Все эти черты он потом на протяжении полувека будет дарить своим героиням (особенно эту нежную шею, волновавшую его безмерно!), а пока, в ту весну он впивал все разом, мучась несказанной «прелестью несбыточных объятий».

Было еще одно, очень важное для любого мужчины, для его ранимого достоинства, и уж совершенно исключительно важное для выживания еще недооцененного (всегда, даже на вершине славы недооцененного) мужчины-писателя, — безоговорочность признания. В «Даре» с этого по существу и начинается их любовная история:

«Как-то, спустя дней десять после знакомства, она вдруг вечером постучалась к нему и надменно-решительным шагом, с почти презрительным выражением на лице, вошла, держа в руке небольшую, спрятанную в розовой обертке, книгу. „У меня к вам просьба, — сказала она быстро и сухо, — Сделайте мне тут надпись“. Федор Константинович книгу взял — и узнал в ней приятно потрепанный, приятно размягченный двухлетним пользованием (это было ему совершенно внове) сборничек своих стихов…»

Это очень важная сцена. И не случайно в конце романа именно она, Зина-Вера говорит слова, которые так и не произнесли ни Ходасевич, ни Степун, ни Бунин, ни Фондаминский, а только она, думающая так же, как он, — воистину пророческие слова: «Я думаю, ты будешь таким писателем, какого еще не было, и Россия будет прямо изнывать по тебе, — когда слишком поздно спохватится…»

Итак, он решил жениться. Хотя и сознавал (не пытаясь, впрочем, выпрыгнуть в окно в последний момент), что не умеет, теряя голову, любить безоглядно — да, вероятно, и она тоже знала об этом. Его колебания были заметны («а нужна ли мне жена?»), а его признания в любви достаточно искренни:

«Если в те дни ему пришлось бы отвечать перед каким-нибудь сверхчувственным судом… то вряд ли он бы решился сказать, что любит ее, ибо давно догадывался, что никому и ничего всецело отдать душу не способен: оборотный капитал ему был слишком нужен для своих частных дел…»
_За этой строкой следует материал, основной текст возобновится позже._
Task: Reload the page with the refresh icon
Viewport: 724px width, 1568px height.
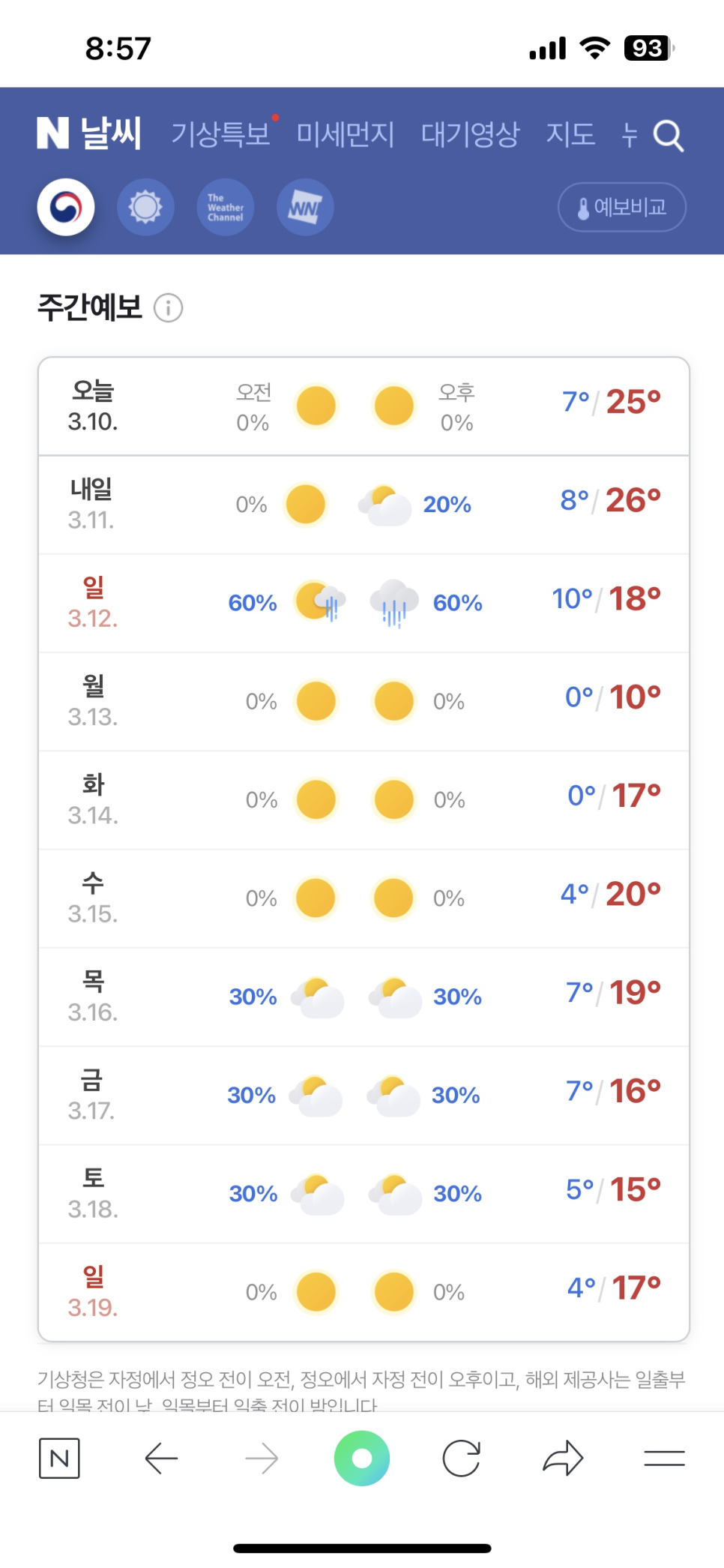Action: click(462, 1459)
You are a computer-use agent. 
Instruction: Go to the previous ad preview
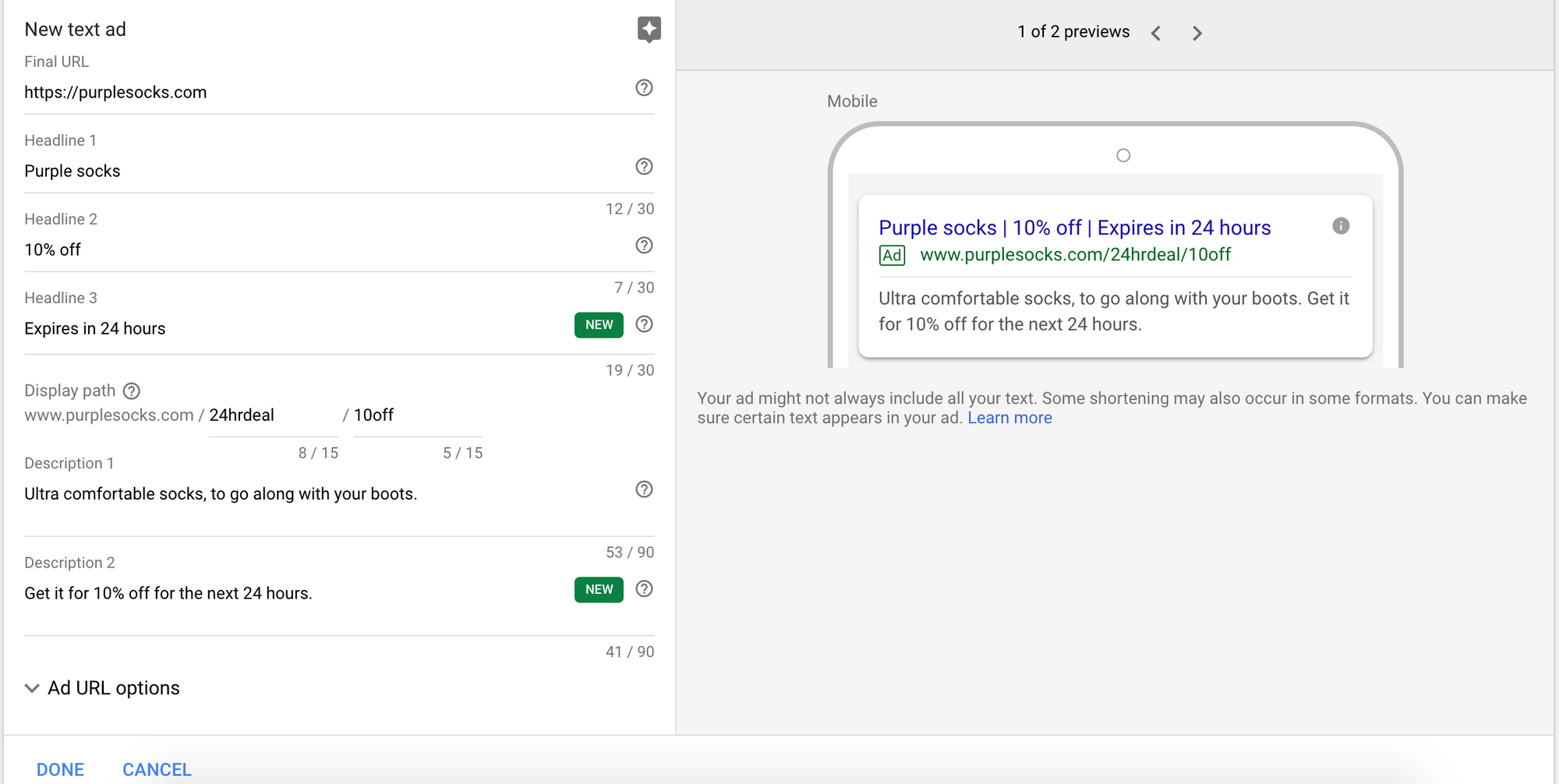(1156, 34)
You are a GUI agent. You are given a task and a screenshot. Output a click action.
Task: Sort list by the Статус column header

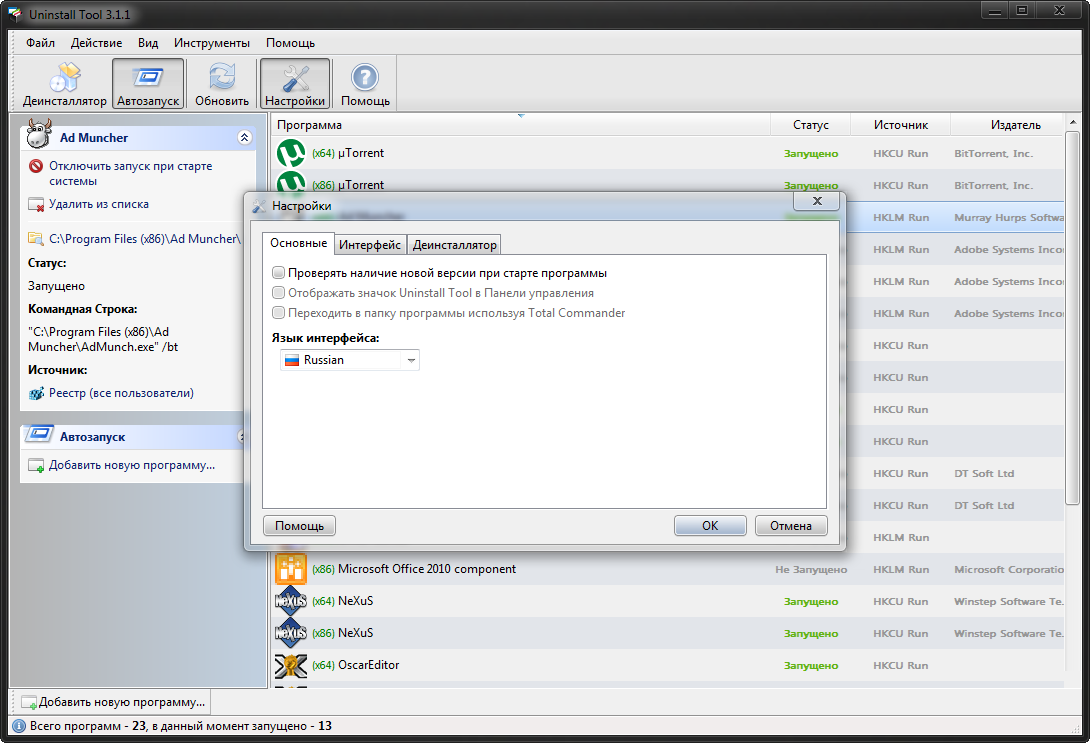click(810, 125)
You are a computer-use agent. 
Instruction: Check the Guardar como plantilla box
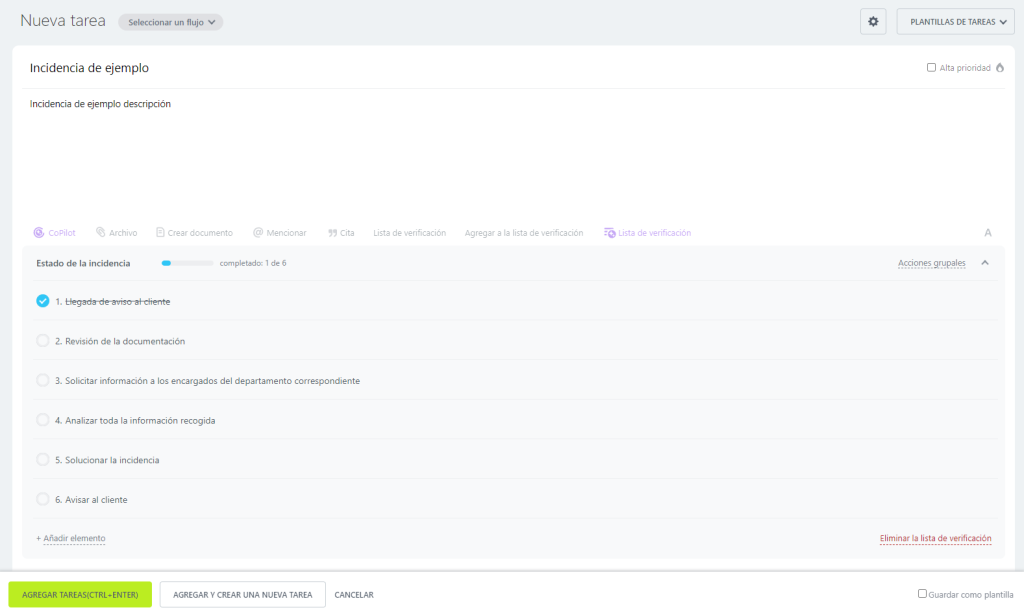tap(922, 594)

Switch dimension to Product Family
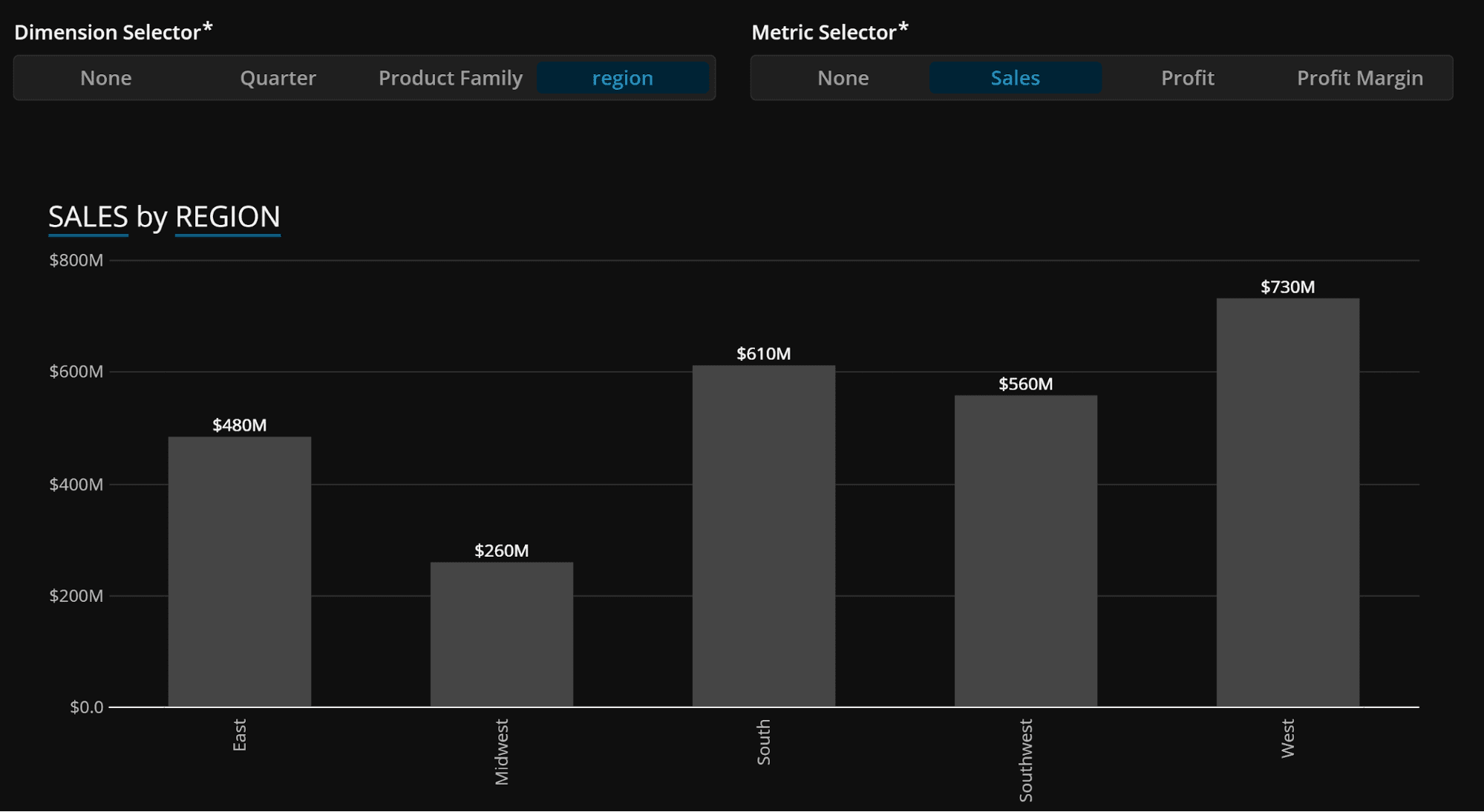pos(451,78)
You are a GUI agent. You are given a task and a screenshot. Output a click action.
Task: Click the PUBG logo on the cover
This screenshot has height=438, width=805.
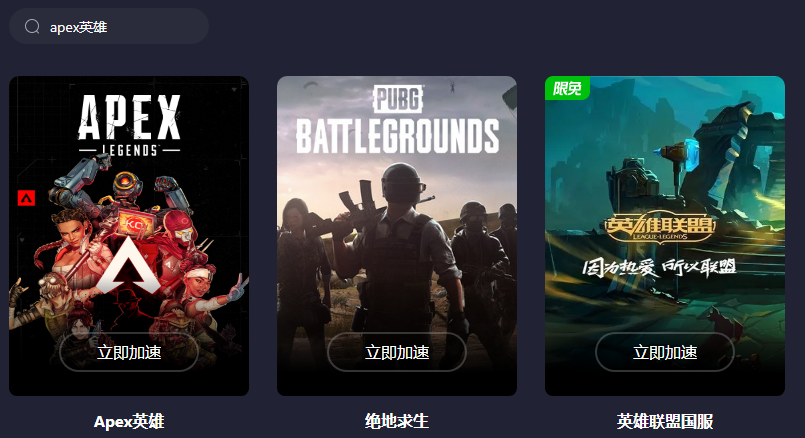398,99
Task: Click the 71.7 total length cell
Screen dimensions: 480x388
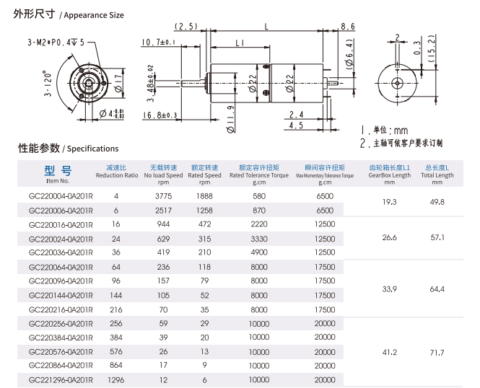Action: 437,352
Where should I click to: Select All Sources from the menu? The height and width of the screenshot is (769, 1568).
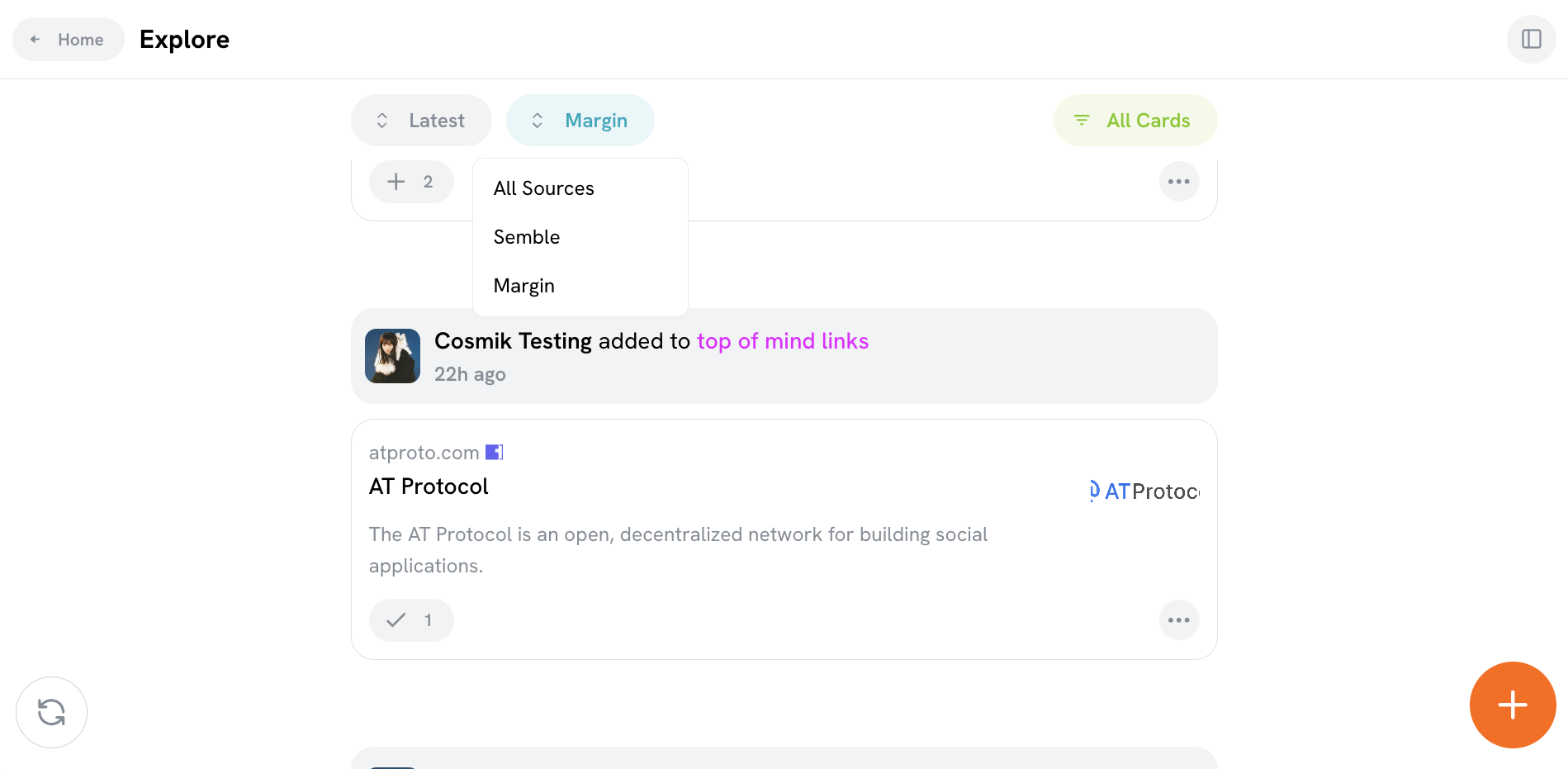click(543, 188)
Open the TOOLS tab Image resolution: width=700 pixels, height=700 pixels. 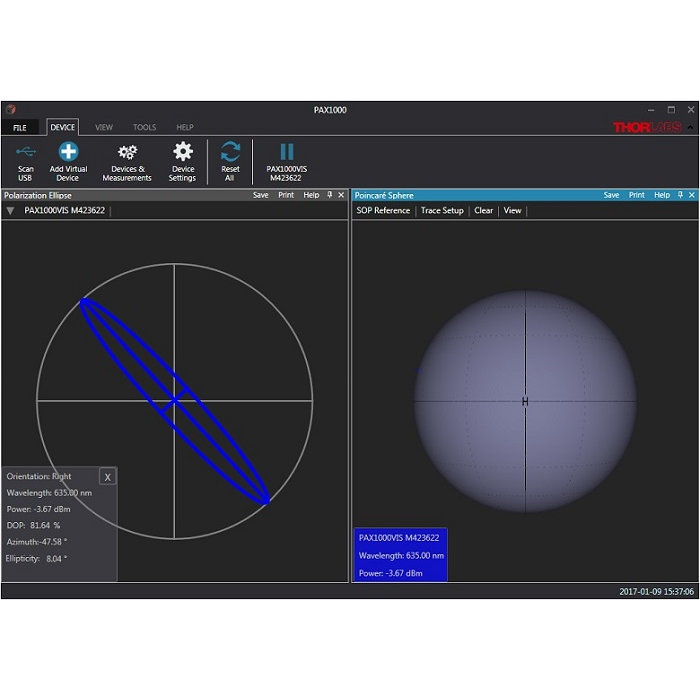coord(144,128)
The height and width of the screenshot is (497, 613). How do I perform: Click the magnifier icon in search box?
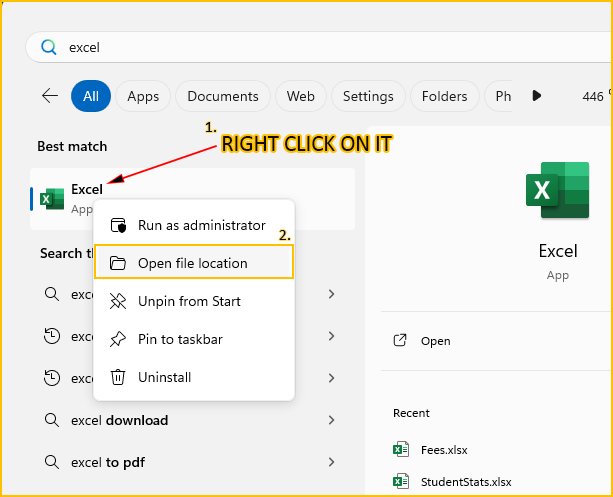47,47
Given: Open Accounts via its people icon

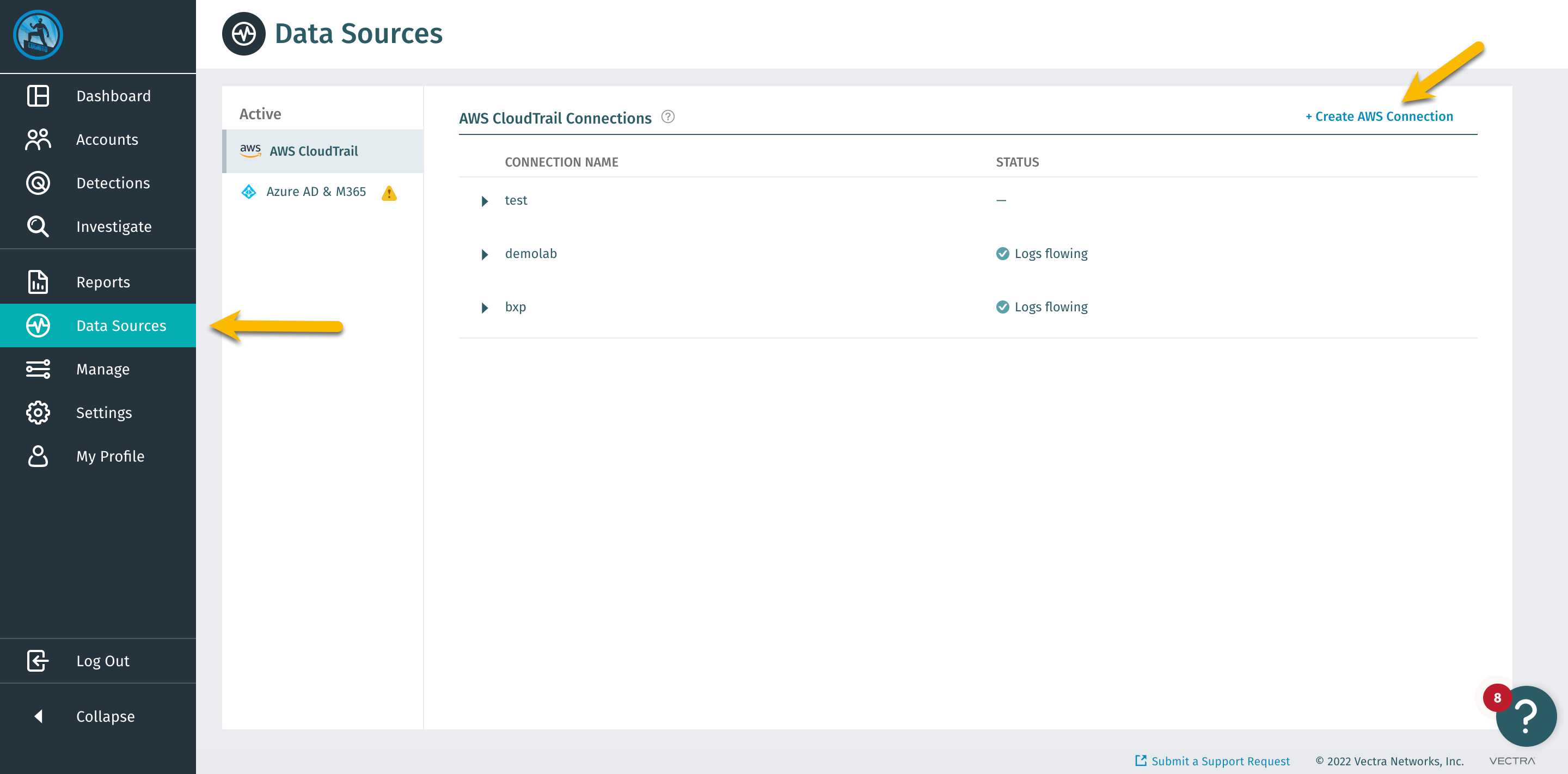Looking at the screenshot, I should click(38, 139).
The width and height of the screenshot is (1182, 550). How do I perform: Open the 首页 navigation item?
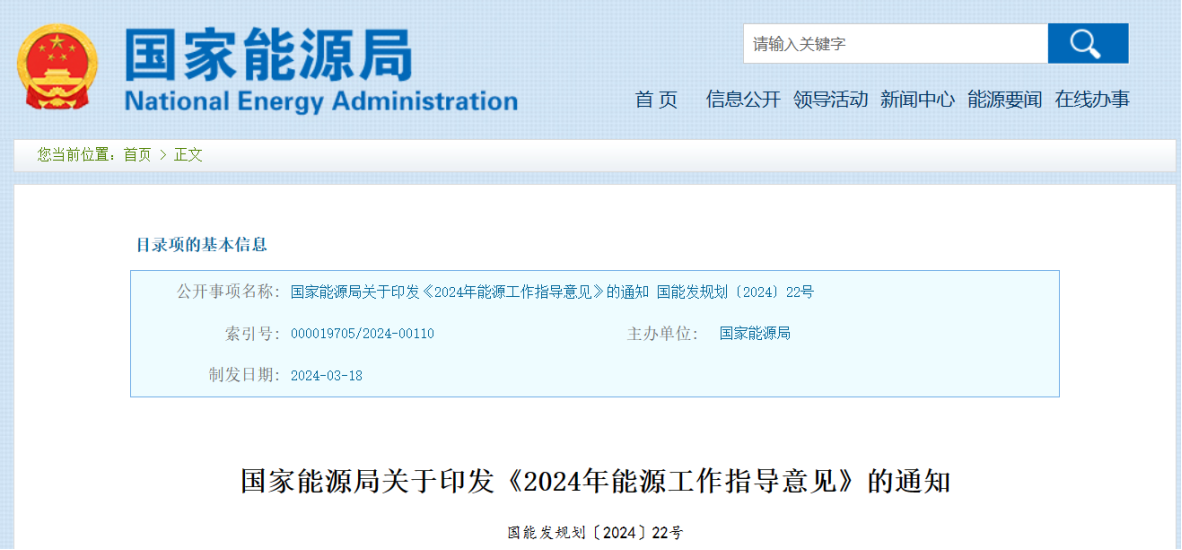coord(656,99)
Как бы застеснявшись разговора о самом интимном, о Главной Любви, он, заметьте, обратился вдруг к самой заземленной, деловой, финансовой лексике (это он-то, выдержавший лишь три дня банковской службы!). Но суть сказанного от этого не меняется. Он действительно не был свободен, он был пленником своего Дара, он уже был обручен с Музой (еще в Кембридже забредавшей к нему на чай). И земная жена была нужна ему именно для того, чтобы целиком отдаться своей первой страсти. Оставалось найти земную женщину, которая приняла бы его, поэта, таким, какой он есть, и вот она нашлась. Принимая все поправки к этим его «высотам нежности, страсти и жалости», она соглашалась на второе (после музы) место в его жизни, так что дело неукоснительно шло к женитьбе, и, проснувшись поутру, «он сразу попадал в самую гущу счастья, засасывающую сердце, и было весело жить, и теплилось в тумане восхитительное событие, которое вот-вот должно было случиться».

Он начал писать свой первый роман, свою книгу о счастье, она так и называться должна была — «Счастье». Вскоре уже готовы были две главы, которые он чистил и скреб до тех пор, пока от них не осталось лишь три замечательных, но совсем небольших рассказика, которые мы уже упоминали выше — «Письмо в Россию», «Путеводитель по Берлину» и «Благость».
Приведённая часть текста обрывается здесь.